ISTRUZIONI DEL COMPITO: Prosegui l'articolo su controCernobbio a partire dall'ultima frase riportata, senza ripetere nulla di ciò che è già scritto.

TESTO ESTRATTO:
= = = = = = =
Da Cernobbio a Lamezia, con tanto di “contro-manovra finanziaria”. Nella città calabrese si è conclusa la nona edizione di controCernobbio, una tre giorni di dibattiti e incontri organizzati dalla campagna Sbilanciamoci! “in concomitanza e alternativa” al workshop Ambrosetti.

Il tema principale di quest’anno è la gioventù sprecata: ‘Come la crisi economica incide sulla condizione giovanile’. Anche la scelta di Lamezia non è per caso, come spiega il sindaco Gianni Speranza che traccia un filo rosso tra la sua città in cerca del riscatto contro la ‘ndrangheta e la necessità di un rilancio che parta dal mezzogiorno: “I giovani sono il vero grande problema da affrontare, noi registriamo dati allarmanti di un ritorno al passato, con la riduzione delle iscrizioni scolastiche tra i ceti meno abbienti, una disoccupazione in aumento ed una selezione per classi sociali di aspettative e opportunità”. I dati sono inquietanti, il centro studi Svimez, nel suo rapporto annuale, ha denunciato che “quasi un terzo dei diplomati ed oltre il 30 per cento dei laureati meridionali under 34 non lavora e non studia”.

Come ogni anno Sbilanciamoci! ha proposto la sua manovra economica alternativa. Un piano triennale di 50 miliardi di euro da investire in lavoro, difesa dello stato sociale e economia sostenibile. Si parte dallo stanziamento di 4,5 miliardi di euro in tre anni per il fondo nazionale per le politiche sociali, con l’introduzione dei livelli essenziali di assistenza previsti dalla Legge 328 del 2000, ancora oggi lettera morta. Il ripristino del fondo di 400 milioni di euro, cancellato da questo governo, per la non autosufficienza. Misure per la medicina territoriale e l’edilizia residenziale pubblica. Accanto ad ogni proposta c’è il costo e la durata. Non mancano interventi in campo sociale, come la quattordicesima per i pensionati sotto i mille euro e il reddito minimo di inserimento per i disoccupati senza ammortizzatori sociali. Occhi puntati anche sull’ambiente, un tema intrecciato con il trasporto pubblico. “Un intervento straordinario di 750 milioni di euro – si legge nella manovra – per il potenziamento delle linee locali di collegamento, in particolare al Sud, all’interno dei cosiddetti sistemi locali del lavoro”.
= = = = = = =
MATERIALE DI STUDIO:
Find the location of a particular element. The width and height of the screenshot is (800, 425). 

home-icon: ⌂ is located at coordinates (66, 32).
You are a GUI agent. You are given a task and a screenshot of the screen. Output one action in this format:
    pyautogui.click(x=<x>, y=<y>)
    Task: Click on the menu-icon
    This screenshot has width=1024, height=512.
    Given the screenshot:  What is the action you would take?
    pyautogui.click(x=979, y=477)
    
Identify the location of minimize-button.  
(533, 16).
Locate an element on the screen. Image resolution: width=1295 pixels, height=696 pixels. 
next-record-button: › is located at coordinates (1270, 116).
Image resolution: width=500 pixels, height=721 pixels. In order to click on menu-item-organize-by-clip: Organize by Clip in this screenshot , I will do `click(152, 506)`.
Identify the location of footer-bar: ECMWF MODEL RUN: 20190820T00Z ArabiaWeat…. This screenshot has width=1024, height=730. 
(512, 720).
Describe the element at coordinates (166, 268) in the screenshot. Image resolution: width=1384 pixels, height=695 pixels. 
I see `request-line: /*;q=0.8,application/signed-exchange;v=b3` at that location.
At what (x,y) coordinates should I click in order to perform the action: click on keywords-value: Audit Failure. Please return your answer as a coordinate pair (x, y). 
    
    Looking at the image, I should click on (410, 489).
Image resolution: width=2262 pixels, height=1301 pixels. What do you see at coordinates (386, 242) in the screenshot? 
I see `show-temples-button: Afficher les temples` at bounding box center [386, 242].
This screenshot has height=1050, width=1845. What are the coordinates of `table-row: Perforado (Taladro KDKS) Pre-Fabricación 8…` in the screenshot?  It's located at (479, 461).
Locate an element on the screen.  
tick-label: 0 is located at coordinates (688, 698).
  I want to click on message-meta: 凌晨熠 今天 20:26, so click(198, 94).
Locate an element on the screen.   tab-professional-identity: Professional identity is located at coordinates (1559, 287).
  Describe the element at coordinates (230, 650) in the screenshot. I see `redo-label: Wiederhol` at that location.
= = = = = = =
RISPOSTA AL COMPITO:
Se ci sono uscite, la contromanovra propone anche entrate, con un piano di tagli e nuove tasse. Una patrimoniale sui grandi patrimoni, la tassazione delle rendite finanziarie e dei diritti televisivi per lo sport-spettacolo, sul modello francese. L’introduzione di una tassazione sui veicoli in base alle emissioni di Co2 e non sulla base della cilindrata come avviene oggi. Spazio anche ad una sforbiciata alle spese militari, ritiro dall’Afghanistan, un no secco all’acquisto dei caccia F35-Jsf (costo complessivo 15 miliardi di euro), con un risparmio in tre anni di 2 miliardi di euro, abolizione dei fondi alle scuole private e riduzione dei costi della politica, dimezzare i parlamentari ma anche i rimborsi elettorali alle forze politiche. Altro tema: la certezza del riuso sociale dei beni confiscati alle organizzazioni criminali. Al centro della tre giorni anche la questione irrisolta dei trasferimenti ai comuni. Da anni diminuiscono, con l’ultimo taglio contenuto nella manovra di agosto, Speranza fa i conti di un disastro annunciato: “Quest’anno abbiamo avuto nel bilancio comunale un trasferimento di due milioni e 500 mila euro in meno, ho tagliato tutto tranne le politiche sociali, ma per il 2012 si prevedono 3 milioni e 600 mila euro di trasferimenti in meno, una cifra che potrebbe anche aumentare con l’ultima manovra, significa la chiusura, dovrei mettere più tasse e meno servizi, mi riducono a gabelliere”.